Necrotizing fasciitis is a condition that can be treated only through surgery and that can become deadly within a very short amount of time. Although there are certain classic symptoms unique to necrotizing fasciitis some symptoms, especially in the early stages, can easily be mistaken as being due to cellulitis. In certain cases it is critical for doctors who examined a patient with such symptoms to conduct tests in order to determine the actual cause of the symptoms, especially in situations where the patient is immuno-compromised. Not doing so could allow enough time to pass for necrotizing fasciitis to spread to the point where it is fatal for the patient.
In one documented case a 46-year-old male lupus patient went to see his rheumatologist after several days with a fever. His doctor admitted him to a local hospital for observation and testing. Blood tests showed that he had a highly lowered WBC. Even though the staff put the man on an IV when he was admitted there was no entry in his chart showing that he had an IV. Because the start of the IV had not been documented it was not until four days later, on the night before he was to go home, that the IV was moved to the other arm. This only happened because the man complained multiple times of pain in the forearm in the area of the IV. When the nursing staff told the attending doctor, the doctor examined the site, concluded that it was cellulitis, and ordered antibiotics but discharged the man.
By the end of that same day the man experienced greater pain at the site of the original IV. The site had also become swollen. In addition several abscesses had formed at the site. The man went to the emergency room where a doctor diagnosed him as having necrotizing fasciitis. This required emergency debridement (the surgical removal of the dead and infected portions) of the forearm at the site of the original IV. Insufficient tissue was removed during the debridement and the infection kept spreading. Eventually the doctors amputated his arm. Again the infection continued to spread and the man died roughly 24 hours later.
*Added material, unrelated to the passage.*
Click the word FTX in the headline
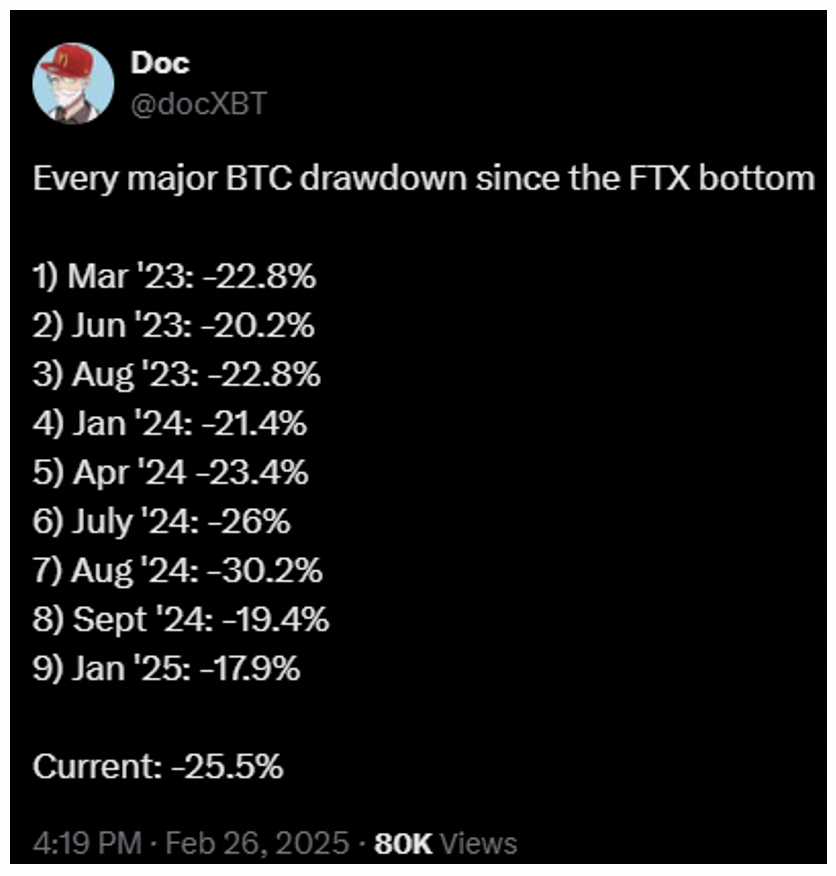Viewport: 836px width, 876px height. (659, 178)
The man’s family pursued a medical malpractice lawsuit alleging that the lack of documentation concerning the IV had caused a multi-day delay in changing the site of the IV by the nursing staff and that the man had been improperly discharged when the doctor concluded he had cellulitis without testing. In an attempt to defend the case the defendants argued (1) that no error had been committed, (2) that it had been appropriate to discharge the man given the nature of the symptoms he displayed at the time, (3) that the nature of necrotizing fasciitis is such that earlier treatment would not have made a difference, (4) that because the man was unemployed at the time there was no loss of earning capacity, and (5) that his general health was such that he is life expectancy was no more than five years. The law firm that handled this case reported, however, that they were able to achieve a settlement for $675,000 on behalf of the man’s family.
This case illustrates that even though a person with early stage necrotizing fasciitis may exhibit symptoms that resemble those of cellulitis and that cellulitis is much more common, it is nonetheless important to run diagnostic testing in order to determine the difference. This is especially true given the deadly nature of necrotizing fasciitis. In addition, if surgery for necrotizing fasciitis does not remove all of the infected tissue it will continue to spread and can become fatal in a short amount of time.